Apple Watchをずっと身に着けているのは、健康管理のためだ。
とはいえ、これまでそれが命を救ってくれたことはない。アップルのイベントを観ると、必ず「Apple Watchに命を救われました」という映像が流れる。あの布教動画を見ているうちに、私もお布施を払うようにして新製品を買ってしまう。心臓がどうかすれば通知が来るというし、散歩中に転べば妻に連絡が届くらしい。幸いにも、まだ試したことがないので、本当にそうなるのかはわからない。

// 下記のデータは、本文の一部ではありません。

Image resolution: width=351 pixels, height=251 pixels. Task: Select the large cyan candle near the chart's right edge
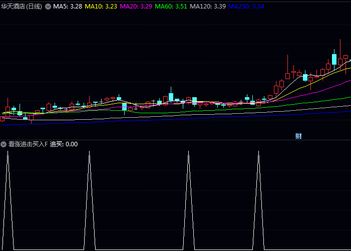pyautogui.click(x=334, y=58)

ユクと散歩をするようになってから、Apple Watchの楽しみが増えた。
GPSが記録する散歩の軌跡は、私たちの日常の地図だ。
この五年間、雨の日も風の日も、毎日どこかを歩いている。
かつて、誰とも話さず、家に籠っていた頃を思えば、なんと健康的なことだろう。
ここ数年は「Apple Watch Ultra」を使っていた。
バッテリーの持ちがよく、デザインも気に入っていた。
チタン製のベルトを合わせると、どこか道具としての風格がある。
しかし、ずっしりと重い。冬にはセーターの袖に収まらず、ワイシャツの袖にいたっては、もはや不可能。

この秋。
アップル社の“ミサ”——つまり新製品発表会——が行われた。
新しいApple Watchは、Ultraと遜色のない画面サイズ、二十四時間のバッテリー、そして二倍の輝度。新色の「スペースグレイ」は、以前のチタンの自然な光沢に近い。しかも数万円で下取りもしてくれる。腕を軽くする、またとない好機だった。
もちろん、自分でもわかっている。
「買う理由」を探している時点で、もう買う気になっているのだ。
一応ChatGPTにも相談してみたが、「買い替えも良さそうですね」と言われた。これを客観的と呼ぶのか。

注文した翌日には届いた。
「買うときは早いのね」と妻が言う。
その通りだ。心変わりする前に身に着けさせるためだ。
想像どおり、軽く、画面も広い。ワイシャツの袖にもすんなり収まる。手持ちのチタンベルトもよく馴染む。よかった。

もう少し涼しくなったら、山道散歩を解禁しようと思う。
腕は軽く、心も軽く。
今のところデータが健康管理に役立つことはない。
ユクと野山を歩くのが、私にとって何よりの健康管理だ。